Extrait du texte:
◆ ◆ ◆ ◆

L'alerte rouge de la Cour des comptes face au gouffre budgétaire de la sécurité sociale
La Cour des comptes met en garde contre une détérioration rapide et profonde des comptes de la Sécurité sociale. Le déficit s'accroît au-delà des prévisions, la dette s'alourdit, et une crise de liquidité n'est plus exclue à l'horizon 2027.
Des dépenses qui s'envolent, des recettes en repli, une dette qui explose
En 2024, le déficit de la Sécurité sociale a atteint 15,3 milliards d'euros, selon le rapport rendu public par la Cour des comptes le 26 mai. Ce montant marque une hausse de 4,8 milliards par rapport à la prévision initiale, et représente 0,4% du PIB. D'après l'analyse relayée par Le Figaro, cette dégradation s'explique par des dépenses mal maîtrisées, notamment dans la branche maladie, qui concentre 90% du déficit, ainsi que par une surestimation des recettes fiscales.
Le plafond de dépenses de santé (Ondam), fixé à 254,9 milliards d'euros, a été dépassé de 1,5 milliard, en raison d'une progression des soins de ville et d'un déficit hospitalier estimé à 3 milliards d'euros. Parallèlement, les allégements de cotisations patronales non compensés par l'État ont entraîné une perte nette de 5,5 milliards d'euros, sur un total de 77,3 milliards de mesures en 2024.
Du côté des recettes, la croissance de la TVA et de la masse salariale du secteur privé a été inférieure aux hypothèses initiales. Ces écarts ont conduit à un manque à gagner de 3,7 milliards d'euros, selon la Cour.
Une crise de liquidité possible dès 2027 selon les magistrats de la rue Cambon
Le poids de la dette sociale inquiète particulièrement les rapporteurs. Depuis 2024, la Caisse d'amortissement de la dette sociale (Cades) ne prend plus en charge les nouveaux déficits, ayant atteint son quota légal. Le fardeau est désormais porté par l'Agence centrale des organismes de sécurité sociale (Acoss). En 2025, elle devra couvrir 41 milliards d'euros, un volume qui pourrait tripler d'ici 2028, selon Le Monde.
L'Acoss finance cette dette sur les marchés à court terme, mais la Cour alerte sur une saturation possible : au-delà de 70 milliards d'euros par an, le marché pourrait ne plus répondre. Ce niveau serait atteint dès 2027, posant un risque de non-financement des prestations sociales.

◆ ◆ ◆ ◆

Consigne:
Prolongez le texte sur le déficit de la Sécurité sociale à la suite de sa dernière phrase.

[Lignes d'un jeu de données]

◆ ◆ ◆ ◆

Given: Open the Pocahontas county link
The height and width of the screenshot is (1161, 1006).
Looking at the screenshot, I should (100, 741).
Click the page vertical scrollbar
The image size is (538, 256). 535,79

◆ ◆ ◆ ◆

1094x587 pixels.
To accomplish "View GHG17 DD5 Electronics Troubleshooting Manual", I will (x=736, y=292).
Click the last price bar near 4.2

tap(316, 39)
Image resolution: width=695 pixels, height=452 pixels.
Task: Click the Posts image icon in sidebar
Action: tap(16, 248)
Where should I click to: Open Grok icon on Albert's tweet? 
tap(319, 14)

◆ ◆ ◆ ◆

Réponse:
L'institution rappelle qu'en 2020, en pleine crise sanitaire, l'Acoss avait déjà dû emprunter 20 milliards d'euros à la Caisse des dépôts et consignations et à un pool bancaire, faute de pouvoir lever suffisamment sur les marchés.
Des mesures prévues mais jugées insuffisantes par la Cour des comptes
Pour 2025, la Cour estime que contenir le déficit à 22,1 milliards d'euros supposerait une économie de 5,2 milliards d'euros sur l'assurance maladie. Ce montant est qualifié d'effort "sans précédent" par Pierre Moscovici, président de la Cour, qui a déclaré :
"Il faut que chacun se rende compte de la gravité de la situation", cité par Les Échos lors de la présentation du rapport.
La dérive devrait se poursuivre jusqu'en 2028, avec un déficit attendu à 24,1 milliards d'euros. À cette date, la dette sociale totale dépasserait 180 milliards d'euros. Parmi les leviers évoqués figurent l'extension de la durée de vie de la Cades ou l'attribution de ressources supplémentaires. Mais ces options nécessitent des réformes juridiques complexes, peu assurées d'être votées dans un contexte parlementaire fragmenté.
Enfin, la Cour évoque des actions de contrôle plus efficaces. En 2024, l'Assurance maladie a détecté 628 millions d'euros de fraudes, soit une hausse de 35% par rapport à 2023. Un progrès salué mais jugé marginal face aux montants en jeu.